The thicknesses of the first semiconductor layer 108 and the second semiconductor layer 110 are set as appropriate according to the application of the stacked structure 100. However, the first semiconductor layer 108 and the second semiconductor layer 110 are simultaneously fabricated as described below. Therefore, the compositions and the thicknesses of the first semiconductor layer 108 and the second semiconductor layer 110 may be identical or substantially identical to each other.

1-3. Substrate and Undercoat

There are no restrictions on the material contained in the substrate 102. For example, an amorphous glass substrate, a quartz substrate, a sapphire substrate, a silicon substrate, or a substrate containing a polymer such as a polyimide, a polyamide, or an acrylic resin may be used as the substrate 102. Alternatively, a metal substrate such as a stainless steel substrate may be used. There is also no restriction on the crystallinity of the substrate 102, and either a single-crystal substrate or an amorphous substrate may be used. The substrate 102 may be flexible.

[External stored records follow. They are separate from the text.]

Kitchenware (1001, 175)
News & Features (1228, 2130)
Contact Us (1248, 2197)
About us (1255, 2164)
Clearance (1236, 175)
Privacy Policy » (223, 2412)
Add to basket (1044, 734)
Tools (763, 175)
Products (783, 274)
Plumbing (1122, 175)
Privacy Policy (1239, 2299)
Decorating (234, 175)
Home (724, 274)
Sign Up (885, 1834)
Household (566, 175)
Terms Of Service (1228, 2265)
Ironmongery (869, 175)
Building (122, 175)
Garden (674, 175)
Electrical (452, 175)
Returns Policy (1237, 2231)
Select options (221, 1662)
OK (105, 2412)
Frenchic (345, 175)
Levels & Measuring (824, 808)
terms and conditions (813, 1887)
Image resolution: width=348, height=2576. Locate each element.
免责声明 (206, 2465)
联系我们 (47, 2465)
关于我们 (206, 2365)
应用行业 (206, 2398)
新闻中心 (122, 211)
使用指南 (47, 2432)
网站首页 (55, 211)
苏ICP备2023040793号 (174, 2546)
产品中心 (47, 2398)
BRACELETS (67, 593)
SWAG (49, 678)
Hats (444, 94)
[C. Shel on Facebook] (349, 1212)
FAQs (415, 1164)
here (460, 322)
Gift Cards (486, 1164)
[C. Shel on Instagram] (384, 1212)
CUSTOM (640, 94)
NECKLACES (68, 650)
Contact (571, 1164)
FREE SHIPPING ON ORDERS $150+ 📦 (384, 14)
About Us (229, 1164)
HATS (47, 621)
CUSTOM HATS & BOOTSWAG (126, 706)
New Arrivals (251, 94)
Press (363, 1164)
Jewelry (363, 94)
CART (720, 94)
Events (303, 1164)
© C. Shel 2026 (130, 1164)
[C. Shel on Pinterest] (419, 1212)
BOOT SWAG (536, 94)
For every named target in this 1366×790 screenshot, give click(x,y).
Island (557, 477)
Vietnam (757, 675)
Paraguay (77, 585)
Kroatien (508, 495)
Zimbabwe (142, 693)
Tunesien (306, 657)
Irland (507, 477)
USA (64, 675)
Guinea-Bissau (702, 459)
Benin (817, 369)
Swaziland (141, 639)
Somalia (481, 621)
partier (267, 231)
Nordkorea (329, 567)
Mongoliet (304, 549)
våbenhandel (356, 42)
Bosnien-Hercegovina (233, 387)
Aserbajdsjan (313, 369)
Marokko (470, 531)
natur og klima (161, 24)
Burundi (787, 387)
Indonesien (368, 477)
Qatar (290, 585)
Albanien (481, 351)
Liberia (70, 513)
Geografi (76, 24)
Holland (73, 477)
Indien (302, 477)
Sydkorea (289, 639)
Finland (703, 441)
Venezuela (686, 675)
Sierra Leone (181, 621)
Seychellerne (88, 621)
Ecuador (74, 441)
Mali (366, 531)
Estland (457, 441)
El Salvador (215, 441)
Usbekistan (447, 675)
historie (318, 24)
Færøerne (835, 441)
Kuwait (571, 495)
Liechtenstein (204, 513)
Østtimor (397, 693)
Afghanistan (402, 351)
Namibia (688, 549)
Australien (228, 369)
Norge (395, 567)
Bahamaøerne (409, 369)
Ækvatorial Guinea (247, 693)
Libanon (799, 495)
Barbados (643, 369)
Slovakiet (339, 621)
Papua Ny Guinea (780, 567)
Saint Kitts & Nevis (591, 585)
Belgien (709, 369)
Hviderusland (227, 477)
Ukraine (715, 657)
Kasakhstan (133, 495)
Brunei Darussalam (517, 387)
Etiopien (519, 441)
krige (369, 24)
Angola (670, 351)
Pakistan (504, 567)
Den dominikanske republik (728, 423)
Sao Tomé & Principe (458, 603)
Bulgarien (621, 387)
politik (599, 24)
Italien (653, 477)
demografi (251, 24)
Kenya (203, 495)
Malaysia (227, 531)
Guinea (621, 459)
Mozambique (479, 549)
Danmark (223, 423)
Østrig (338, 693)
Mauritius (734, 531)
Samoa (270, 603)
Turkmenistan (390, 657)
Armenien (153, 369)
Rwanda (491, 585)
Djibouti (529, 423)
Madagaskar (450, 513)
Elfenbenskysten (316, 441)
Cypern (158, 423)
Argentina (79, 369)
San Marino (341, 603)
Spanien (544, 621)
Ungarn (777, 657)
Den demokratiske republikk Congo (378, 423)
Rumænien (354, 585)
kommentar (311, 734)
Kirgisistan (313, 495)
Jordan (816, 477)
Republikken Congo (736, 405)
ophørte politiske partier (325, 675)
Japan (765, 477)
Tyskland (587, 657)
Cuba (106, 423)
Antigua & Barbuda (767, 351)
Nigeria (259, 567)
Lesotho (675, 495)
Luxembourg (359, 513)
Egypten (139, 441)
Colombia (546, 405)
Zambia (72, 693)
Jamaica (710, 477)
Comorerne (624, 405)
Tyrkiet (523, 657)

The undercoat 104, which is an optional component, is an electrically insulating film and may include, for example, a silicon-containing inorganic compound such as silicon nitride and silicon oxide as well as aluminum oxide. The undercoat 104 may have a single layer structure or may be composed of a plurality of layers of different compositions. For example, a stack of a film containing silicon oxide and a film containing silicon nitride may be used as the undercoat 104.

2. Modified Example

The structure of the stacked structure 100 is not limited to the aforementioned structure. For example, the second semiconductor layer 110 may have a tapered shape as shown in FIG. 2A and FIG. 2B. That is, the side of the second semiconductor layer 110 spaced away from the first semiconductor layer 108 may be inclined from the vertical direction. In this case, the thickness of the second semiconductor layer 110 may decrease (FIG. 2A) or increase (FIG. 2B) in a plane perpendicular to the vertical direction as the distance from the first semiconductor layer 108 increases. Alternatively, part or the whole of the side surface of the first semiconductor layer 108 may be exposed from the second semiconductor layer 110 as shown in FIG. 3A and FIG. 3C. Alternatively, part or the whole of the side surface of the buffer layer 106 may be exposed from the second semiconductor layer 110 as shown in FIG. 3B and FIG. 3C. The shape of the second semiconductor layer 110 can be controlled by appropriately adjusting the etching conditions.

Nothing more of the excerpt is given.